PII in page URLs check

  1. Pass: No email patterns or sensitive parameter names detected in page URLs.
  2. Fail: Found at least one instance of a potential email address or a sensitive parameter name within the query parameters of a page URL. ‘Details’ lists examples.
  1. Review flagged URLs: Examine the URLs listed in ‘Details’. Identify which parameters contain emails or have sensitive names.
  2. Stop collecting PII in URLs: This is critical. Modify your website/app code or CMS configuration to prevent sensitive data (emails, names, IDs, etc.) from ever being included in URL query parameters. Use POST requests for forms, store sensitive data server-side, or use secure methods instead of URL parameters.
  3. Exclude parameters (temporary/partial fix): As a secondary measure while fixing the source, you can exclude the parameter names containing PII from GA4 collection via Admin > Data Settings > Data Collection > URL Query Parameter Exclusions. This only prevents the parameter from being used to define the page, it doesn’t guarantee removal from all GA4 processing if the PII is still being sent.
  4. Use data redaction (advanced): GA4 offers limited text redaction capabilities (Admin > Data Settings > Data Redaction) to attempt to redact email addresses from collected text parameters. Configure this carefully, but prioritize preventing collection in the first place.
  5. Data deletion requests: If PII has already been collected, you may need to submit a data deletion request in GA4 (Admin > Data Requests > Deletion Requests) for the affected time periods and data streams, although this is a complex process.

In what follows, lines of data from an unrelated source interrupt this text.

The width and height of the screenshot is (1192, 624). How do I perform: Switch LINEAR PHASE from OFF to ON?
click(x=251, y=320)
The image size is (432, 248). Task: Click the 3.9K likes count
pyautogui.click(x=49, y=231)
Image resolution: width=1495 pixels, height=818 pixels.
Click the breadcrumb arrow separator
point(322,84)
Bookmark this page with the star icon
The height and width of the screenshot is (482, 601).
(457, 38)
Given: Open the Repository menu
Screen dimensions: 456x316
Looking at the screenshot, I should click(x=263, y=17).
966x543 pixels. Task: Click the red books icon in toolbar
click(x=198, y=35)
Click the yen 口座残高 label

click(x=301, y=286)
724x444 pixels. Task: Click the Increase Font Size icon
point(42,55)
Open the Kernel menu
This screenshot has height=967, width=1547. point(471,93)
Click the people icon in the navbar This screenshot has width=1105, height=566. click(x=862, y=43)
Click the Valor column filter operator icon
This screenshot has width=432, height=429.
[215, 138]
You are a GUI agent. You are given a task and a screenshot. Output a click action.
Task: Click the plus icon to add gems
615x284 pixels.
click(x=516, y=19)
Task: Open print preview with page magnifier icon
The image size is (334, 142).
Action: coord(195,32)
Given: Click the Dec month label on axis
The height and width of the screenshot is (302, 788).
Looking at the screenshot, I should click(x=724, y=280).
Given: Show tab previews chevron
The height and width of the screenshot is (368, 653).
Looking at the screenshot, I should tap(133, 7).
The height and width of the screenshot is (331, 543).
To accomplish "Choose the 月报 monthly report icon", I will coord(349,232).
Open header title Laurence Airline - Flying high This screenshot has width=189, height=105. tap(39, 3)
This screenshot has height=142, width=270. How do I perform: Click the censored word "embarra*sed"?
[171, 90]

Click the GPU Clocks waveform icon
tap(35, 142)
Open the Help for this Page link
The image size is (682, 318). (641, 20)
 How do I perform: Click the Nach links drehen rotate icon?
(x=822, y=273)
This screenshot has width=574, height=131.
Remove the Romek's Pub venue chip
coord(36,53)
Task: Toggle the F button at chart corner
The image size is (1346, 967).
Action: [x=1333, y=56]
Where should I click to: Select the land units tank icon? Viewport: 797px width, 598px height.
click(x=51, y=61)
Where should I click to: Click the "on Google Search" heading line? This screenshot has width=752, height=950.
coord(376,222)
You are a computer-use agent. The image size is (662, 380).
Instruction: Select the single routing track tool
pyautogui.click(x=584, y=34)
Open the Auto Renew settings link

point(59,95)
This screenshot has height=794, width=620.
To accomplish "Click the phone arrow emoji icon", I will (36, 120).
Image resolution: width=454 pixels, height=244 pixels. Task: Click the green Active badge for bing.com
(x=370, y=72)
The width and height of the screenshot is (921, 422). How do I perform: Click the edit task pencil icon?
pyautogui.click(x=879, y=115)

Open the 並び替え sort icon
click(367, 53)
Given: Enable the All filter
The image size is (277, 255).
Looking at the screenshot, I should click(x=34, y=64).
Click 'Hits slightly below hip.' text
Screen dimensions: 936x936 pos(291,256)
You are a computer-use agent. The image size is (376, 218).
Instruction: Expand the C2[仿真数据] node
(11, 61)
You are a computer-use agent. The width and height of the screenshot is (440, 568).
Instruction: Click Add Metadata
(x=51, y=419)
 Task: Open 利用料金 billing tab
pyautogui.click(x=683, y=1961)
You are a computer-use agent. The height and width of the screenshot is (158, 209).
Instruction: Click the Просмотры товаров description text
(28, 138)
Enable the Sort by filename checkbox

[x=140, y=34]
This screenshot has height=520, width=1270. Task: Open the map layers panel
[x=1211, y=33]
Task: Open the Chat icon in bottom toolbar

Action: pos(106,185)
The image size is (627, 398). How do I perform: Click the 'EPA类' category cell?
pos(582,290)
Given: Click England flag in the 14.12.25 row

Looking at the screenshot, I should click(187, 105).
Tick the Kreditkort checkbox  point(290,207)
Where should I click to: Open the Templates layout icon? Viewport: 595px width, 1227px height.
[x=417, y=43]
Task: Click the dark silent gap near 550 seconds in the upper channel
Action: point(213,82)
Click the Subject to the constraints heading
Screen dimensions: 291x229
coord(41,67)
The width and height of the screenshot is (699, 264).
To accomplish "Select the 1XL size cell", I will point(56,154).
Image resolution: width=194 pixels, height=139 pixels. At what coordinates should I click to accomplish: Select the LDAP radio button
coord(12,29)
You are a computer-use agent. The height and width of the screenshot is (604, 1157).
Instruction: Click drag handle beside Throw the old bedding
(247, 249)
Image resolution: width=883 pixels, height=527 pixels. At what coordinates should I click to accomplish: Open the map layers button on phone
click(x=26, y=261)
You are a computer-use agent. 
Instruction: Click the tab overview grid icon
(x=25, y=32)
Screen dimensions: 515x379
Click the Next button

PII in referral URLs check

  1. Pass: No email patterns detected in referring URLs.
  2. Warn: Found at least one referring URL containing a potential email address pattern. ‘Details’ lists examples. (Status is ‘Warn’ because you don’t directly control the referrer).
  1. Review flagged referrers: Examine the referring URLs listed in ‘Details’.
  2. Add to referral exclusion list: The primary way to handle this is to prevent GA4 from treating these sources as referrals and potentially storing the problematic URL. Go to GA4 Property > Admin > Data Streams > [Select your Web Stream] > Configure tag settings > Show more > List unwanted referrals. Add the domain of the referring site (e.g., problem-referrer.com) to the list. This tells GA4 to treat traffic from this domain essentially as ‘Direct’ traffic, which usually prevents the full problematic referrer URL from being stored prominently.
  3. Contact referring site (optional): If the referrer is a known partner, you could inform them they are exposing PII in their URLs.